▶ Action item:
Find how many lines below hold "will", and give that number as the entire answer.

▶ Provided records:
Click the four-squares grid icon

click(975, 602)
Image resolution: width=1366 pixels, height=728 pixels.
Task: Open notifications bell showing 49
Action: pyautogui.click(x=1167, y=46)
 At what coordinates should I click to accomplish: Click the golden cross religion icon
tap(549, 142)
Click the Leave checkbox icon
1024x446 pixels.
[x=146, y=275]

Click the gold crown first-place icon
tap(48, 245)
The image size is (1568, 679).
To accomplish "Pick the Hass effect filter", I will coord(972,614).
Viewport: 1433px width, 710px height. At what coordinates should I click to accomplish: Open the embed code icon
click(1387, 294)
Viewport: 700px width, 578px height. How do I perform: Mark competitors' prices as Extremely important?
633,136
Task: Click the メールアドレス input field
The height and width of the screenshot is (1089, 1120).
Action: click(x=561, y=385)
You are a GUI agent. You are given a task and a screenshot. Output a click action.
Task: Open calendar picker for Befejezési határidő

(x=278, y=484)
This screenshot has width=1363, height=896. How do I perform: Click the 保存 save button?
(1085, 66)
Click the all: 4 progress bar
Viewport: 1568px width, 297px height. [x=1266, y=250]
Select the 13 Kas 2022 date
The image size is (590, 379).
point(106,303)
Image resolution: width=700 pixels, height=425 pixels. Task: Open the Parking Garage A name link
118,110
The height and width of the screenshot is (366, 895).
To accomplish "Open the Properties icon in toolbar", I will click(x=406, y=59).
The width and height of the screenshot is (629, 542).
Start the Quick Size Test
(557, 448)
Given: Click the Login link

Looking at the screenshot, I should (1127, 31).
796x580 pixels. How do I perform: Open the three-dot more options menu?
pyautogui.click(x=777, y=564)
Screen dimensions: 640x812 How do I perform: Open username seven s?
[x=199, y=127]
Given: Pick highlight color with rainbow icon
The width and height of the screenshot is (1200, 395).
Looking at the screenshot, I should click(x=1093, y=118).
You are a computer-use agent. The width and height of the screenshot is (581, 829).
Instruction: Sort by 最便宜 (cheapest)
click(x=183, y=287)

▶ Result below:
2